数十分もすると、目の前の単純な作業にも慣れ身体だけが黙々と自動的に作業をしてくれている感覚となった。そうなると、身体と頭が全くの別物になったように色々なことが頭に浮かんでくる。玄武は数か月前の事柄をフラッシュバックするように思い出し、そのたびに激しい憎悪や恐怖に襲われていた。玄武はそのたびに幻想を頭を激しく振って追い出そうとした。自然と力が入ってしまう。丸太の軽快に割られる音が周囲の山々に木霊していた。
1時間もすると積まれていた丸太の半分を切り終え、その大量の薪をリヤカーに乗せて家から少し離れたある場所へと向かった。
トタン屋根の小屋に入るとそこには眼帯の女性が丸太に腰かけお茶をすすっていた。目の前には石窯が鎮座しており、窯口では火がめらめらと燃えていた。
「お、ごくろうさん玄武。んじゃ、この窯のなかに入れとくれ」
玄武は手慣れた様子でリヤカーに積んだ薪を窯のなかに並べていく。寒い冬空に乾燥した木に時折皮膚が裂けてしまう。

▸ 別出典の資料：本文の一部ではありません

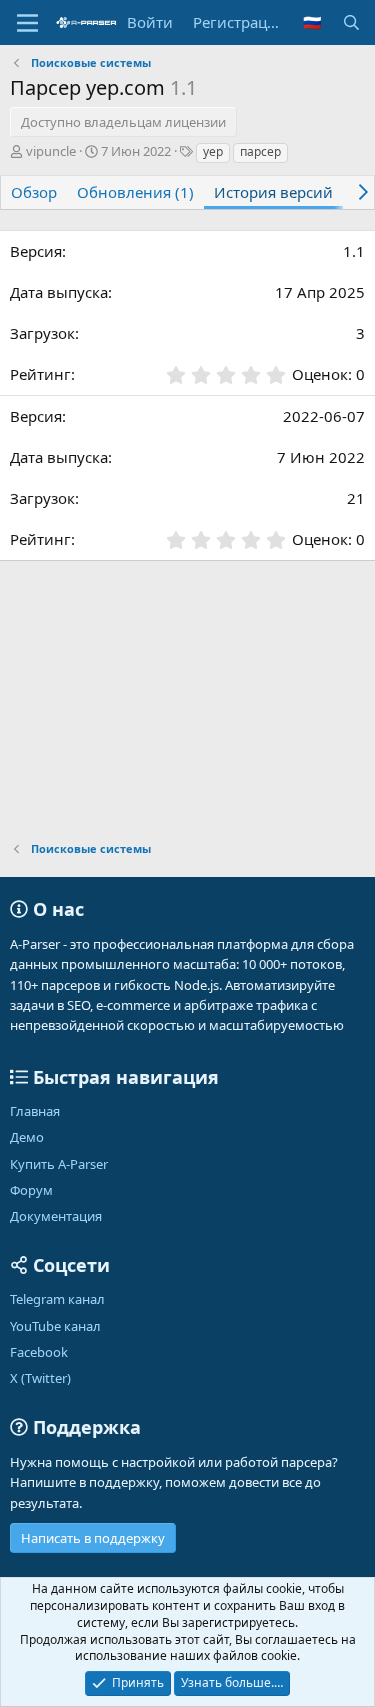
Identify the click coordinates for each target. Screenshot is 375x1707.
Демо (27, 1137)
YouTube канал (55, 1326)
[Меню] (27, 23)
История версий (273, 192)
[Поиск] (351, 22)
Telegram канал (57, 1299)
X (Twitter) (40, 1378)
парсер (260, 151)
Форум (31, 1190)
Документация (56, 1216)
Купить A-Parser (59, 1164)
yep (213, 151)
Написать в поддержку (93, 1538)
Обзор (34, 192)
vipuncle (51, 151)
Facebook (39, 1352)
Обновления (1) (135, 192)
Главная (35, 1111)
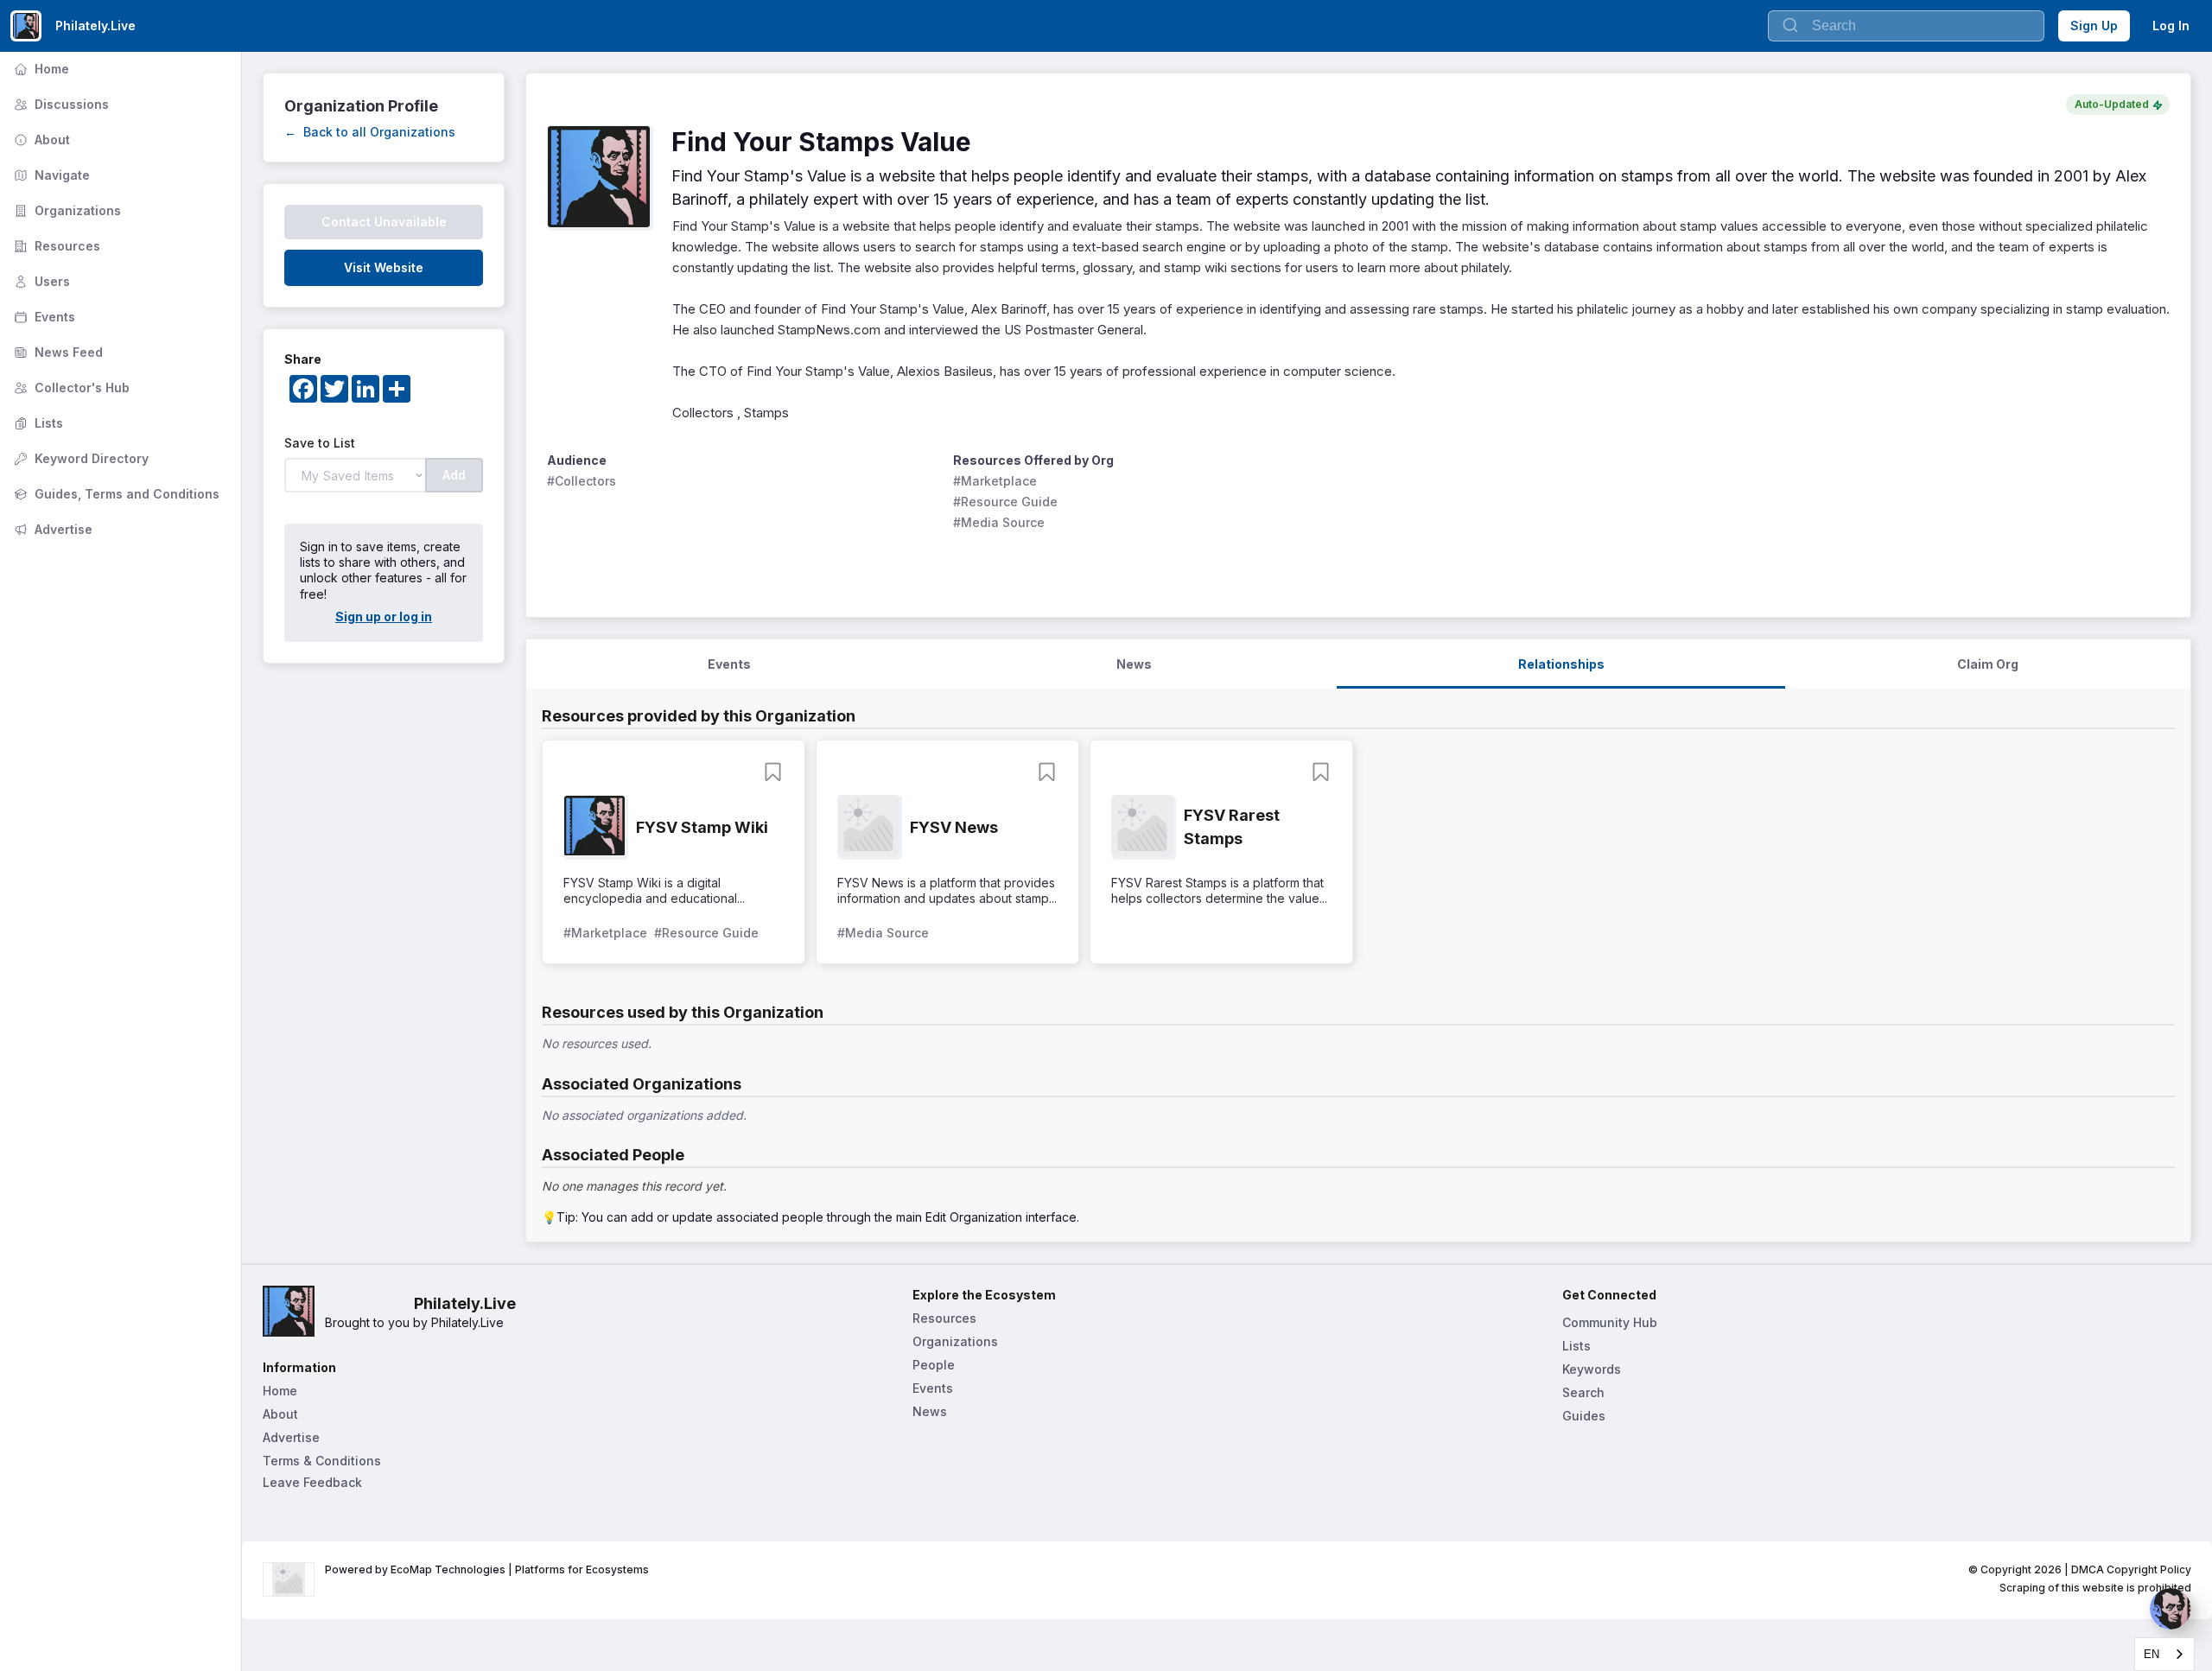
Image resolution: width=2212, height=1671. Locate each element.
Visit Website (383, 267)
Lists (36, 423)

「思い出すね。寒いなか斧を振るって、そうやって薪をくべていって、お前はいつも終わった後は手が剥けて泣いてた」
女性はからからと笑いながら昔を懐かしんでいた。とはいえ、すでに成人した男にとって少年期の思い出は忘れたいことばかりだ。
「今はもう泣きませんよ」
玄武はうまい返しも思いつかずそれだけ言うとせっせと薪をくべていく。
「ふぅん」
女性は軽く鼻を鳴らす程度だった。
「よし」
ようやく持ってきた分の薪を並べ終え、火入れを行い口に蓋をした。
伝統的な黒炭を作る方法は手間がかかるが品質はとても良い。
「ん。ごくろうさん。また見に来ないとね。飯にしよう」
玄武は女性と連れ立って家へ戻り、ようやく朝食にありついた。囲炉裏に煌々と燃える火が冷え切った体を優しく温めてくれる。
年末がもうすぐそこまで訪れていた。